What might have changed Smith's mind? TPD investigators called up the GPS records from the specific detail jobs he initially claimed he had spent a full tour at and found that, in fact, at some, he had left long before his 8 1/2 hours were up, while at two specific details, the contractor - in those cases, the T's own power department - had actually performed work, so the officer legitimately worked, rather than just stood around watching nothing.
The department began disciplinary hearings against Smith; just before his hearings were to start, his lawyer notified the department that his client would admit to perjury on Maynard's behalf. Smith was ultimately suspended for 30 days and banished to the TPD booking desk for the rest of his career.
While all this was going on, in April, 2016, Green gave an interview to a local radio station, Big City FM, in which he discussed the difficulty of increasing diversity in the mostly white TPD, in part because of a state requirement that veterans be given preference in hiring.
He acknowledged that veterans are "deserv[ing] of having preference" but noted that "people in the community deserve new positions as well." He explained that he planned to navigate this "tricky situation" by making a more "concentrated effort to recruit minority veterans and minorities within the community." He further expressed a desire to "darken" up the department, which was then seventy-four percent white.
This interview was Maynard's sole proof that the department in general and Green and Superintendent Richard Sullivan, fired him because of his race.
Saris concluded: Please.
[A]fter reviewing the contents of the April 2016 radio interview, the Court finds nothing which might allow a reasonable juror to infer the existence of bias. Chief Green did not make any derogatory or negative statements about white individuals during the interview. He merely discussed his hope of increasing diversity within the department.

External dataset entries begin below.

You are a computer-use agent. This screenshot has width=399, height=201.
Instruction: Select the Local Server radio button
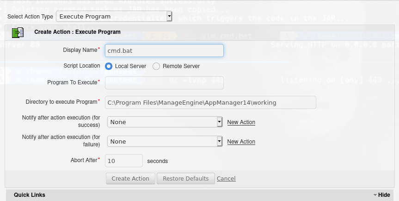(109, 66)
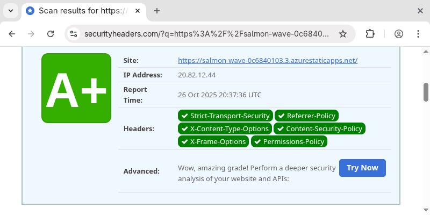This screenshot has width=430, height=215.
Task: Click the X-Frame-Options header badge
Action: [x=213, y=141]
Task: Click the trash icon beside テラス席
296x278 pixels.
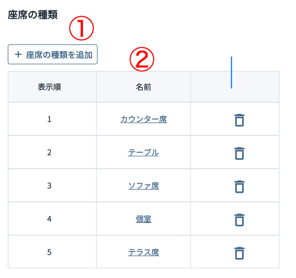Action: point(239,253)
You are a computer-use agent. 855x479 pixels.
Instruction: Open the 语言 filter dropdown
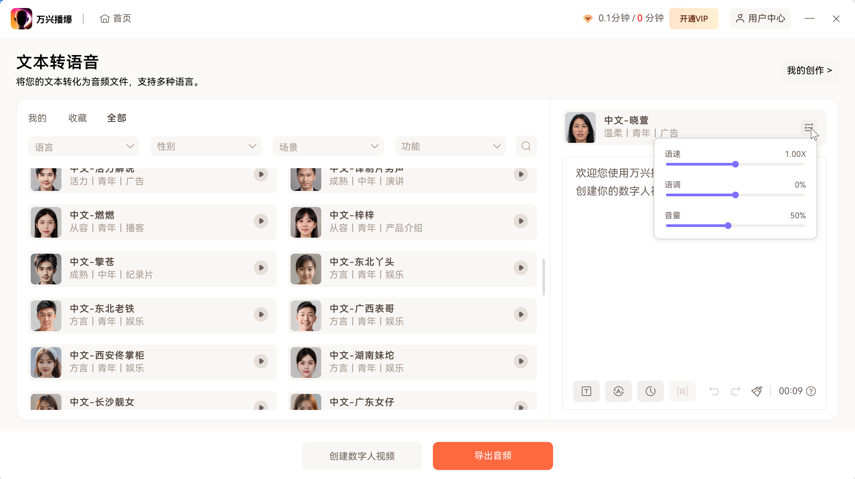[x=83, y=147]
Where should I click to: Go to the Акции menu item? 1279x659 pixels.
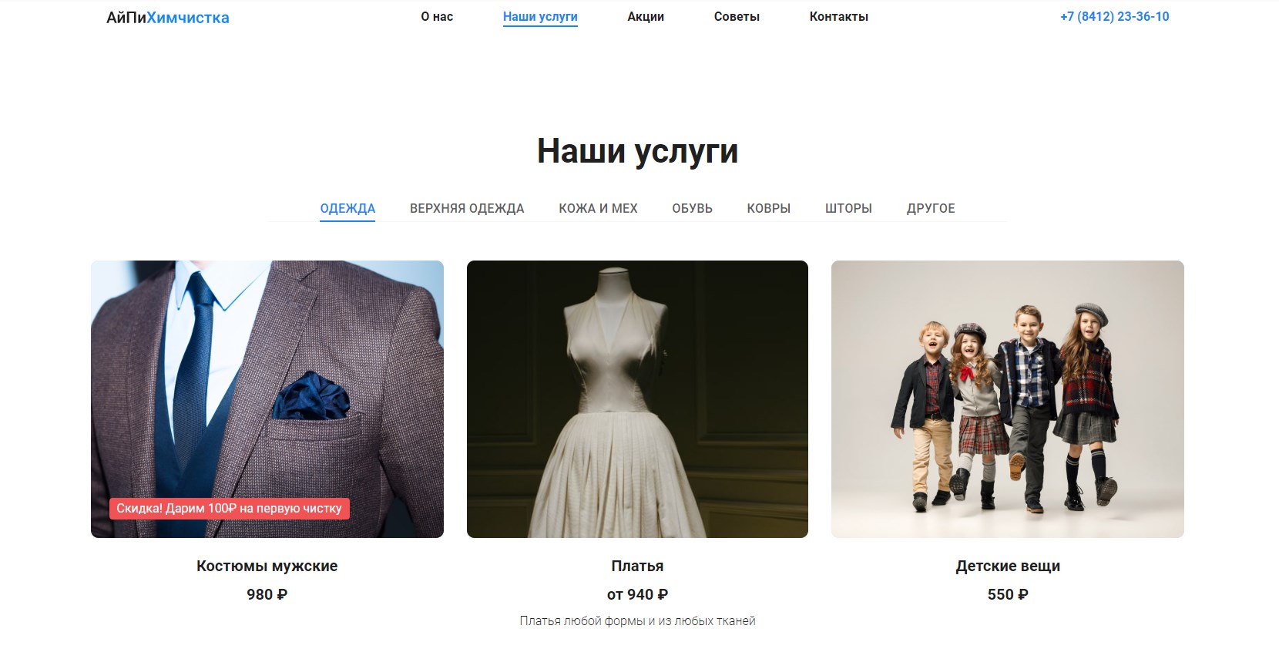tap(646, 16)
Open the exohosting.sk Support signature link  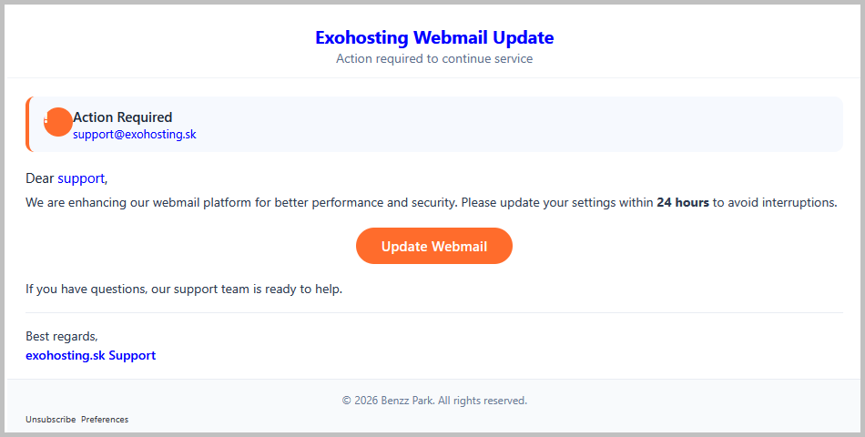coord(90,355)
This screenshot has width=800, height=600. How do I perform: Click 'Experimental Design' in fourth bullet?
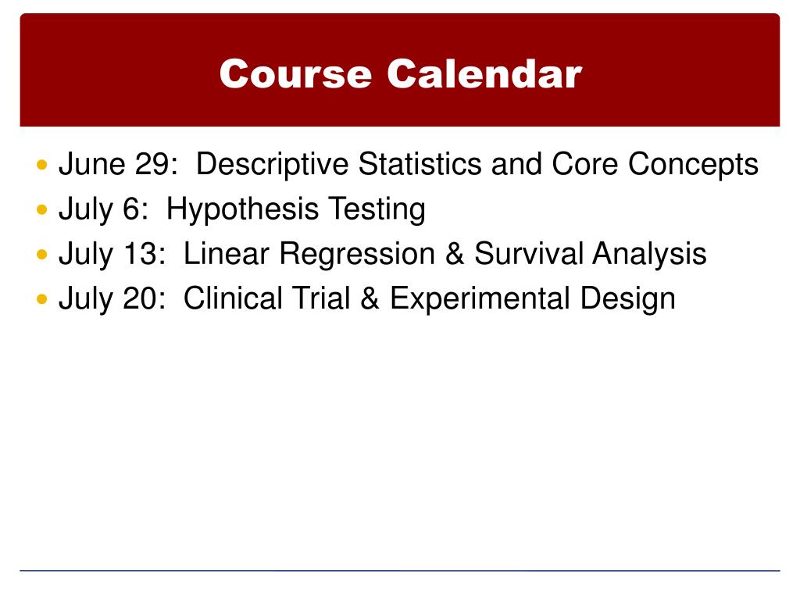[x=533, y=298]
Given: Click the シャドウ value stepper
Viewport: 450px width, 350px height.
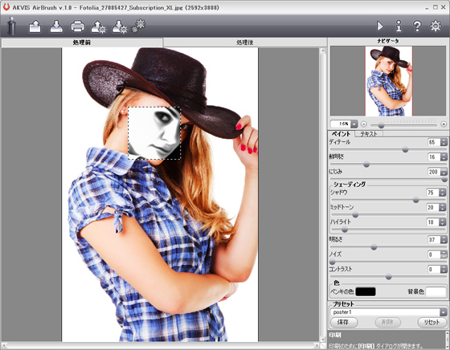Looking at the screenshot, I should click(x=443, y=193).
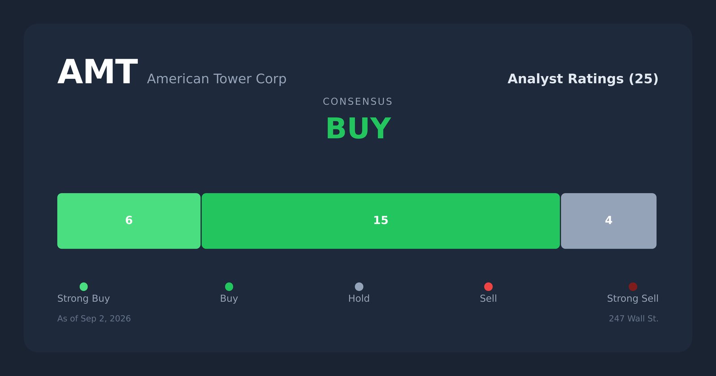Click the Hold legend label text
The width and height of the screenshot is (716, 376).
pyautogui.click(x=359, y=299)
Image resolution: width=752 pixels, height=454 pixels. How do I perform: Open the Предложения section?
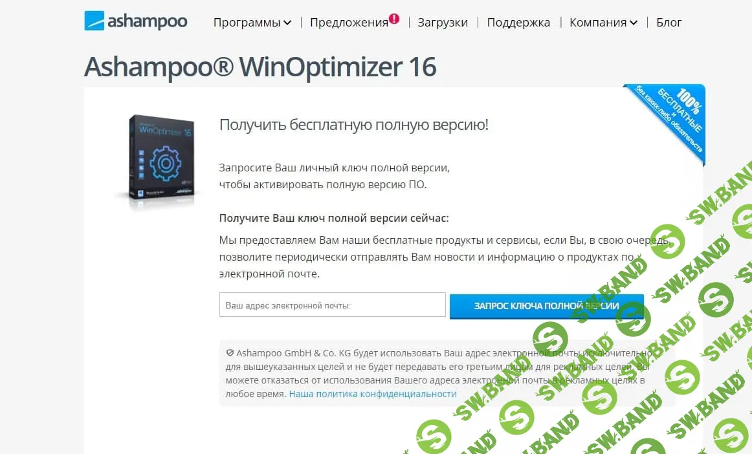click(349, 23)
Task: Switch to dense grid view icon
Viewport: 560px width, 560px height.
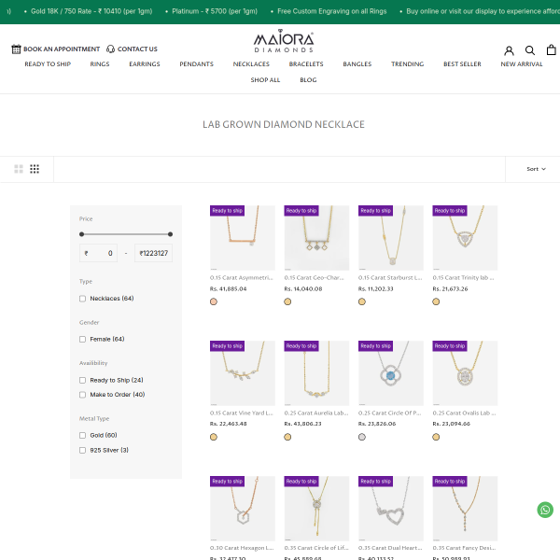Action: (x=35, y=169)
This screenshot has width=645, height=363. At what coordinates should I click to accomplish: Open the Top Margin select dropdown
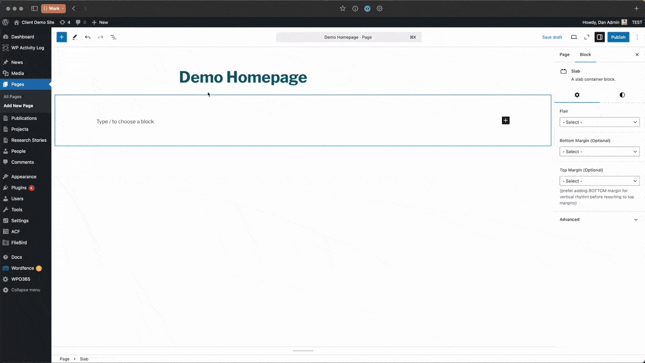(x=599, y=180)

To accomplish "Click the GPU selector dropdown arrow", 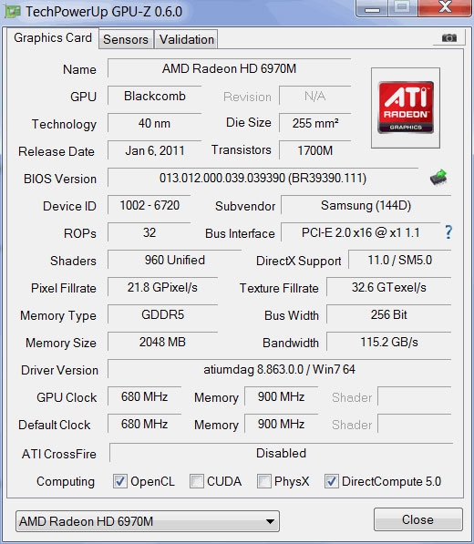I will click(x=270, y=521).
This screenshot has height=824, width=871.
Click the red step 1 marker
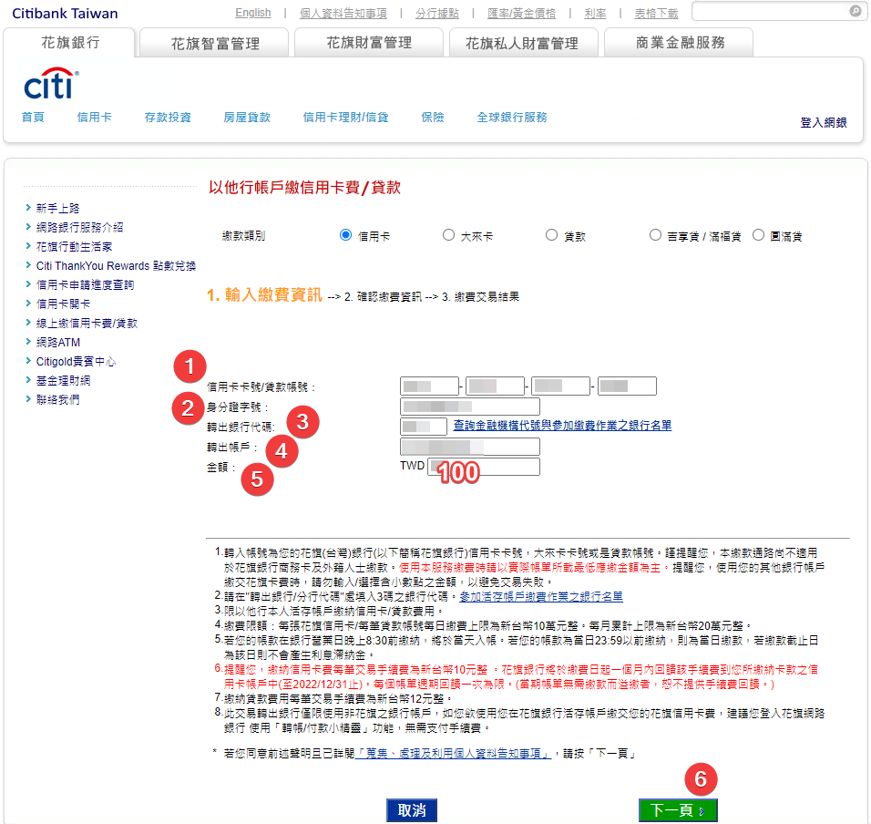click(x=189, y=367)
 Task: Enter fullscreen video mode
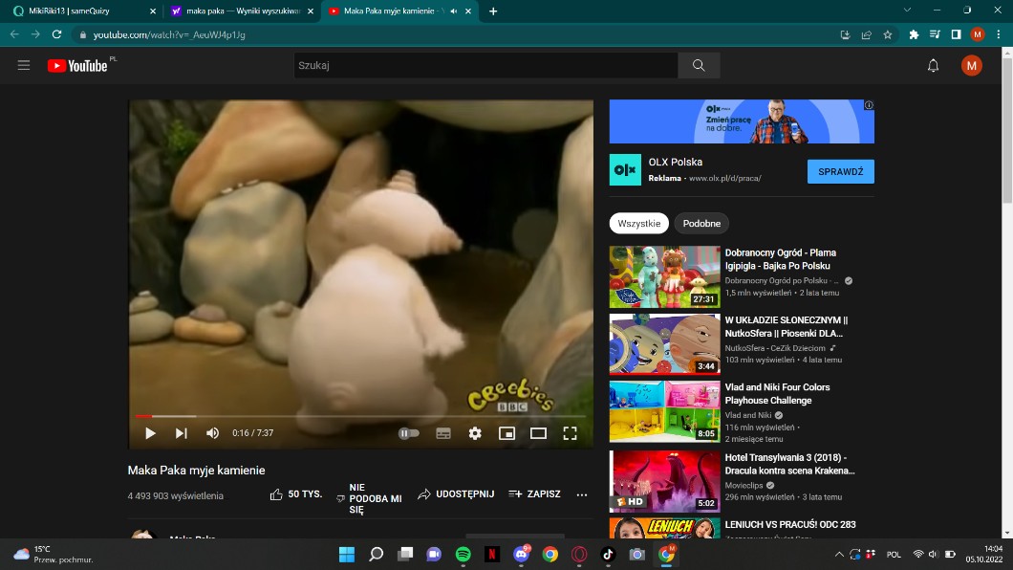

She noted that Green initially excused himself from the Maynard investigation and hired an "outside agency" to look into the matter because he considered Maynard a friend.
But while Saris dismissed most of Maynard's complaint, against the department in general and Green in particular, she allowed his lawsuit to continue against Sullivan specifically over allegations that Sullivan was out to get him because of possible "anti-union animus."
She wrote that when he was himself a lieutenant Sullivan and Maynard, then a vice president in the lieutenants' union had "many heated discussions, differences, conflicts regarding work matters, and contentious interactions." And after he became superintendent, Sullivan allegedly threatened to spend his own money to sue the union and its officials after Maynard, five days after he'd been fired, posted a photo on a public forum of Sullivan supposedly asleep during one of the hearings.
And she concluded that she did not have enough facts either way to determine whether Sullivan used his alleged bias against Maynard and his union activities to convince Smith to recant his initial testimony or whether Sullivan had a legitimate reason for working to discipline Smith for perjury, that that was something a jury would need to decide.
Supt. Sullivan argues that, because he had a legitimate interest in investigating and disciplining Officer Smith for perjury, Lt. Maynard cannot prove his actions were motivated by actual malice. Having found that a genuine dispute of material fact exists as to whether Supt. Sullivan coerced Officer Smith to change his testimony, however, the Court cannot resolve the issue of whether Supt. Sullivan only acted pursuant to a legitimate interest in investigating wrongdoing.